OGH 1Ob7/85

OGH1Ob7/8520.3.1985

Der Oberste Gerichtshof hat als Revisionsgericht durch den Senatspräsidenten des Obersten Gerichtshofes Dr. Schragel als Vorsitzenden und durch die Hofräte des Obersten Gerichtshofes Dr. Schubert, Dr. Wurz, Dr. Gamerith und Dr. Schlosser als weitere Richter in der Rechtssache der klagenden Partei Franz A, Operationsgehilfe, Feldkirchen, Raiffeisenstraße 1, vertreten durch Dr. Christian Moser, Rechtsanwalt in Graz, wider die beklagte Partei REPUBLIK ÖSTERREICH, vertreten durch die Finanzprokuratur, Wien 1, Singerstraße 17-19, wegen S 61.363,42 s.A. infolge Revision der klagenden Partei gegen das Urteil des Oberlandesgerichtes Graz als Berufungsgerichtes vom 7. Jänner 1985, GZ. 5 R 136/84-10, womit infolge Berufung der klagenden Partei das Urteil des Landesgerichtes für Zivilrechtssachen Graz vom 28. Juni 1984, GZ. 13 Cg 89/84-6, bestätigt wurde, in nichtöffentlicher Sitzung zu Recht erkannt:

 

Spruch:

Der Revision wird nicht Folge gegeben.

Die klagende Partei ist schuldig, der beklagten Partei die mit S 2.685,-

bestimmten Kosten des Revisionsverfahrens binnen 14 Tagen zu bezahlen.

Text

Entscheidungsgründe:

Der Kläger begehrte in seiner auf die Bestimmungen des Amtshaftungsgesetzes gestützten Klage den Zuspruch des Betrages von S 64.364,- s.A. Er sei am 23.12.1981 in Graz in einen Verkehrsunfall verwickelt gewesen, bei dem sein PKW Toyota Carina Baujahr 1980 mit dem pol.
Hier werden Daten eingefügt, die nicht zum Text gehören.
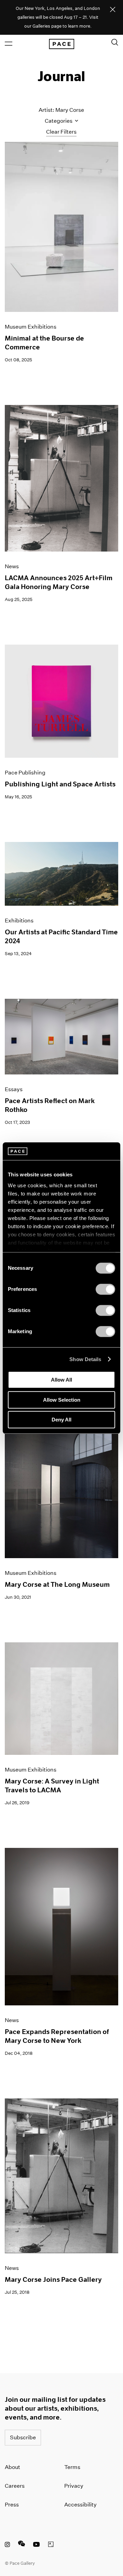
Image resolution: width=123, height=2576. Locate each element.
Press (12, 2504)
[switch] (105, 1289)
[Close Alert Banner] (112, 9)
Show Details (85, 1359)
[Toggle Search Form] (114, 42)
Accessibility (80, 2504)
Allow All (61, 1380)
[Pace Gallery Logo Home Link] (61, 44)
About (12, 2467)
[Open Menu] (8, 44)
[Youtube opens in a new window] (36, 2545)
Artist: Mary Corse (61, 110)
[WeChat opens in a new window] (21, 2545)
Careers (15, 2486)
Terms (72, 2467)
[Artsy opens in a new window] (51, 2545)
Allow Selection (61, 1400)
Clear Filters (61, 132)
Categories (59, 121)
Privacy (73, 2486)
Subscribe (23, 2437)
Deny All (61, 1419)
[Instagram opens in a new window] (7, 2545)
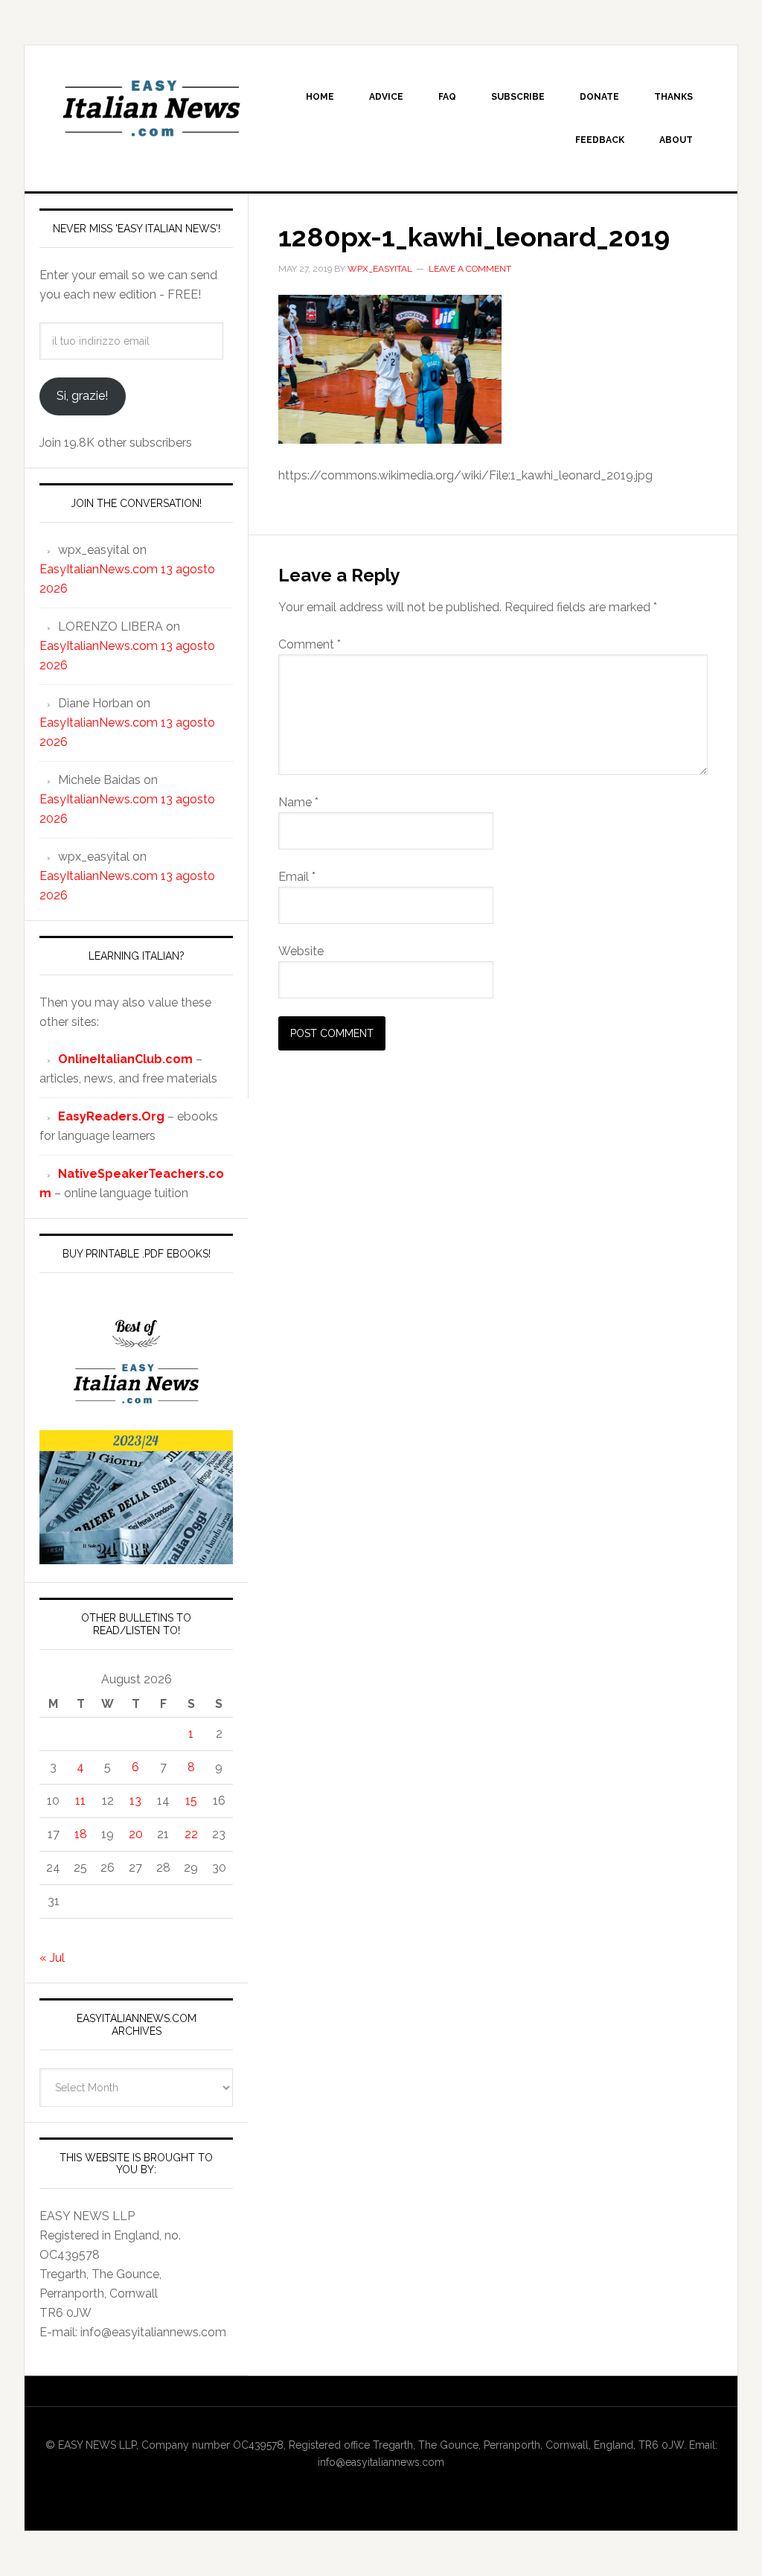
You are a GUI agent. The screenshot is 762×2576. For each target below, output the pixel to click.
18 (80, 1834)
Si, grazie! (82, 396)
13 (135, 1801)
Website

Kennzeichen St 1.090 schwer beschädigt worden sei. Er habe gegen die Unfallsgegnerin Daniela B sowie deren Haftpflichtversicherung, die Erste Allgemeine Versicherungs-AG, zu 32 C 189/82 des Bezirksgerichtes für Zivilrechtssachen Graz eine Klage auf Bezahlung des Schadens in der Höhe von S 29.760,- überreicht. Er habe in diesem Verfahren vorgebracht, daß er mit seinem Fahrzeug ein Einbiegemanöver bereits beendet hatte und beinahe fahrbahnparallel auf der in Graz stadtauswärts führenden Fahrbahnhälfte der Herrgottwiesgasse gestanden sei, als Daniela B mit ihrem Fahrzeug gegen sein Fahrzeug angestoßen sei. Der im Verfahren beigezogene Sachverständige Dipl.Ing. Dr.Ing. Karl Plankensteiner habe in seinem Gutachten zum Ausdruck gebracht, daß sich an Hand der Schäden ergebe, daß der Anstoßwinkel zwischen den Fahrzeuglängsachsen ca. 40 o betragen habe. Auf Grund dieses Gutachtens des gerichtlich beeideten Sachverständigen sei seiner Darstellung, sein Fahrzeug sei im Zeitpunkt des Zusammenstoßes fahrbahnparallel auf der Straße gestanden, kein Glauben geschenkt und das Klagebegehren abgewiesen worden. Auf Grund des ihm nunmehr vorliegenden Privatgutachtens des Univ.Doz. Dipl.Ing. Dr. Helmut Pötzl ergebe sich, daß die vom gerichtlichen Sachverständigen Dipl.Ing. Dr. Ing. Karl Plankensteiner angenommenen Verzögerungswerte und der Anstoßwinkel unrichtig ermittelt worden seien. Der Privatgutachter komme zum Ergebnis, daß Darstellung des Klägers über den Geschehensablauf zutreffend sei. Der Sachverständige sei im gerichtlichen Verfahren Organ der beklagten Partei.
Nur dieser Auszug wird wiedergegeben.